On a weekend in May, 16 of us attended, some flying in from far and wide. We had dinners together, lunches, and brunches, and we hired a little schoolbus to trundle us around to various places we remembered so fondly. The din onboard could have drowned out the roar of a jetliner. The fog began to clear.
We remembered things as small as passing notes in the back of the classroom (most of us) and as amazing as finagling into Paul McCartney’s hotel room when he was on tour (three of us). We discovered we’d become librarians, Greenpeace activist and architect, innkeeper, artist, musician, writer, teacher, lawyer, champion equestrian, designer, data analyst, real estate agent, businessperson, and, of course, mother.
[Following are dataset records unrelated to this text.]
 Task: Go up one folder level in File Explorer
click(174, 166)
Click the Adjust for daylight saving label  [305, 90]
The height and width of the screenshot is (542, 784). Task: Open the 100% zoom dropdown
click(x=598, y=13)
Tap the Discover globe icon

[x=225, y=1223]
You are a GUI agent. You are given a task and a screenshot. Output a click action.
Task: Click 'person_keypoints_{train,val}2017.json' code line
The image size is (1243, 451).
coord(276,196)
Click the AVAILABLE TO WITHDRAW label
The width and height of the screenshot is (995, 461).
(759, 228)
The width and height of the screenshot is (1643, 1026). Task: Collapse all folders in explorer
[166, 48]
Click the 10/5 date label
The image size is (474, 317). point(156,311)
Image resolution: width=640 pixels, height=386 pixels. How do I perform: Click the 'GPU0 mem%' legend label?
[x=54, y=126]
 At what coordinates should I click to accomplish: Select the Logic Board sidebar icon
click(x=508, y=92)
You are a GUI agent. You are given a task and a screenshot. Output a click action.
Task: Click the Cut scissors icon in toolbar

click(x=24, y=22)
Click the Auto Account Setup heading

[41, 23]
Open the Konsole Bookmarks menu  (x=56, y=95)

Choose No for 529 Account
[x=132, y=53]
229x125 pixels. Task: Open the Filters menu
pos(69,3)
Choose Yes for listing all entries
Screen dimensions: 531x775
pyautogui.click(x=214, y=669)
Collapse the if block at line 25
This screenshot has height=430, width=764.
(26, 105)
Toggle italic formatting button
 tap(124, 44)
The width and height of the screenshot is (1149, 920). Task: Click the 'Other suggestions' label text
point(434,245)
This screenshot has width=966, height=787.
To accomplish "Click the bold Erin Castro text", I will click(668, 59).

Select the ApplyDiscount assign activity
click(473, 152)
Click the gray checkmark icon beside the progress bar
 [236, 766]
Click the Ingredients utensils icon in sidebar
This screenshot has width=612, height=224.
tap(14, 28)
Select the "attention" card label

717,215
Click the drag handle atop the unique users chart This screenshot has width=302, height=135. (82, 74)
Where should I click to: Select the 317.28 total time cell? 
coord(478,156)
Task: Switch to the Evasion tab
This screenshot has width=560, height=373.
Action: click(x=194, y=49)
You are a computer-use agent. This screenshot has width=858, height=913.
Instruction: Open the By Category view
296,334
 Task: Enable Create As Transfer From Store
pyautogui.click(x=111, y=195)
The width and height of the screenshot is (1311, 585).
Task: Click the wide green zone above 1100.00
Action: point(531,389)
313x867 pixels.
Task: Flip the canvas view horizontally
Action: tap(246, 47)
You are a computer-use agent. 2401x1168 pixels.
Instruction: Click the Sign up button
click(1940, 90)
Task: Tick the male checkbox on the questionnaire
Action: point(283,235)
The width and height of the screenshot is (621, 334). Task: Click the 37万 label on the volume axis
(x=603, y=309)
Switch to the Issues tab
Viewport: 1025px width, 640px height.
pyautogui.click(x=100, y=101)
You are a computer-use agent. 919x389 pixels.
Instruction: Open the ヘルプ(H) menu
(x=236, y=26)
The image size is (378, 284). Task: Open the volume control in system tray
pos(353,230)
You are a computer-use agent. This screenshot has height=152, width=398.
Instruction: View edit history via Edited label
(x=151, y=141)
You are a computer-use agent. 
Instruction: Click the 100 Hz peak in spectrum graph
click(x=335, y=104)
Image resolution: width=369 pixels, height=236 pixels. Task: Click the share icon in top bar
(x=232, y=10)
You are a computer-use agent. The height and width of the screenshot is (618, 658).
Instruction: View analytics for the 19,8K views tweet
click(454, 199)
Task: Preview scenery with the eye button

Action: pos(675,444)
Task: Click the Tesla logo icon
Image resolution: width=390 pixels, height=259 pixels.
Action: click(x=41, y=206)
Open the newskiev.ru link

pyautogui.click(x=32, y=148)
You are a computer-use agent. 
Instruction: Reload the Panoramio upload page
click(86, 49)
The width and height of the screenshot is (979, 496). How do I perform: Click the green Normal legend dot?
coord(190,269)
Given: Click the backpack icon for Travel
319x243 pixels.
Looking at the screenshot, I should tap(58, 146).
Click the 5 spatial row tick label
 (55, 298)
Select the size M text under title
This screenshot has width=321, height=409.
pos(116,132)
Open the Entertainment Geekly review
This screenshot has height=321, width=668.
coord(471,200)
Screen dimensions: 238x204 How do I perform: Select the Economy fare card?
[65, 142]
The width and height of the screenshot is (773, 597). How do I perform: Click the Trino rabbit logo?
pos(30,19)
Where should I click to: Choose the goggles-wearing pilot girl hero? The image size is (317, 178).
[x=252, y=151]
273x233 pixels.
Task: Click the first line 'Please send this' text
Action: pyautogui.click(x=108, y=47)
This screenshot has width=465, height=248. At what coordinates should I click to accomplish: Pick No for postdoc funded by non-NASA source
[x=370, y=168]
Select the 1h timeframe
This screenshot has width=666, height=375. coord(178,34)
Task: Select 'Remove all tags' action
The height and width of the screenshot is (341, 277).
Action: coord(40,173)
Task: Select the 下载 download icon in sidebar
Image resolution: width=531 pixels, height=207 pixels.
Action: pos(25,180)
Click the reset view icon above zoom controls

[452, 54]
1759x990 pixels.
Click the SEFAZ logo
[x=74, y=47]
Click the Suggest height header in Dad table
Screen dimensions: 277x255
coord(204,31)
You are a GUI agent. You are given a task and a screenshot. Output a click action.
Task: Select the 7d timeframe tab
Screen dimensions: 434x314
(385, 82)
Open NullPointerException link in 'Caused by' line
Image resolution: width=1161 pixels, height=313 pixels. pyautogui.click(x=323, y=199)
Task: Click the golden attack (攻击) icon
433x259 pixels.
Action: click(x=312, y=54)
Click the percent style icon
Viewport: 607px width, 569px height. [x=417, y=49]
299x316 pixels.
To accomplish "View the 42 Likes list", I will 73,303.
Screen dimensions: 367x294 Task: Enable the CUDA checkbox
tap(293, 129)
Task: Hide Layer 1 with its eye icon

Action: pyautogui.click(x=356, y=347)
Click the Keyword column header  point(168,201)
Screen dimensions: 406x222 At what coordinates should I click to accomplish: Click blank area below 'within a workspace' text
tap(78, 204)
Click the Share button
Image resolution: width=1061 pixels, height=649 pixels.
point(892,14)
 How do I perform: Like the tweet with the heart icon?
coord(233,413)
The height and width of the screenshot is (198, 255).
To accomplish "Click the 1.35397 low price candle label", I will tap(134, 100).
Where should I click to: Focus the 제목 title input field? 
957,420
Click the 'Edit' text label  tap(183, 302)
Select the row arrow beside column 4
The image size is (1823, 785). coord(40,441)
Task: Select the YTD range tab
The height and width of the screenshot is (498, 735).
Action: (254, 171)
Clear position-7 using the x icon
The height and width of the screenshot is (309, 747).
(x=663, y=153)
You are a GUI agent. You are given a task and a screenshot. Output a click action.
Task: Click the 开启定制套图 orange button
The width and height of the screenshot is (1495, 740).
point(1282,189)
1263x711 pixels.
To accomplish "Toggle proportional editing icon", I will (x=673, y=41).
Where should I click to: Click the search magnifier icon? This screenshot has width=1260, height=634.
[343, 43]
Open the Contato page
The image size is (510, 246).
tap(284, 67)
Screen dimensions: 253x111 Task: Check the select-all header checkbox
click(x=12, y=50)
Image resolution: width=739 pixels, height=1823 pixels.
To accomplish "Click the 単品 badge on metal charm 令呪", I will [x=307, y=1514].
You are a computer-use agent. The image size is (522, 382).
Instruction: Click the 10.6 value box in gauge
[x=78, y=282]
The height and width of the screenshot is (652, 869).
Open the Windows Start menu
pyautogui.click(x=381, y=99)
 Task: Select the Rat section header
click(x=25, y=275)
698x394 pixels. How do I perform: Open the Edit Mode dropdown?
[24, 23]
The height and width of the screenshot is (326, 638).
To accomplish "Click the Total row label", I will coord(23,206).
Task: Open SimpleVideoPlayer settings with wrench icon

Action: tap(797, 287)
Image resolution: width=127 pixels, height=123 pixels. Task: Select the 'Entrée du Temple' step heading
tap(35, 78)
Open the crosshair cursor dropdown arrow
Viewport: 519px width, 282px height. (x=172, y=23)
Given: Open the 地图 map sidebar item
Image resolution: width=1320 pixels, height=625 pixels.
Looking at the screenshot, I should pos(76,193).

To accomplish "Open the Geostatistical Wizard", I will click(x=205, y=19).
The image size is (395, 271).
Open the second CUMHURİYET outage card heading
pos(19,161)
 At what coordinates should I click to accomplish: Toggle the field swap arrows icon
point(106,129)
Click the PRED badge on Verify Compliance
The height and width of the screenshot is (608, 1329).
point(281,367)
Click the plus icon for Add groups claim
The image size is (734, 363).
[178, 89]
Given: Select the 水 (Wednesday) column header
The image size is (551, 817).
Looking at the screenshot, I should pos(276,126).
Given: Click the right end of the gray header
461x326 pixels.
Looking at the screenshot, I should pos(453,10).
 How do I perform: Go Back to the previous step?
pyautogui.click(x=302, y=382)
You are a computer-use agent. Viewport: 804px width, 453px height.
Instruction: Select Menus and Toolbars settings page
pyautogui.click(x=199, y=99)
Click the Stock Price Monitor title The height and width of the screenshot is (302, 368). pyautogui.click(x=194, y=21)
We were no longer frozen into the photos of our yearbook. We’d lived lives, without one another, for better or worse.
We’d lived in many different places, near and far. Most of us had married, and most of us had had children and grandchildren. Many of us had lost our parents or were dealing with the difficulties of their final years. Some had lost husbands and brothers. Many had experienced divorce; some had survived serious illnesses.
A labyrinth of paths had led us to where we were that weekend. Being together again, it seemed that no matter what we’d been through, here were our old friends, just as they were, still there to share with, to remember with, to laugh with, even to cry with. Like family. We’d traveled so far, but never so far that we couldn’t come back together again, and recover those bonds so quickly. Here were all my lost sisters, missing pieces I didn’t know I was looking for.
On the drive home to New Hampshire, I thought about all of this. I’ve lived my whole adult life in this very satisfying place and consider it my home. In my mind, the Old Country, like my school, seemed to have vanished, and yet, on my journey back into my past, I discovered that the places of our origin never go away, but rather, they continue on without you. The trip home is never as hard as the one away. I really don’t know why that was such a revelation. But it was.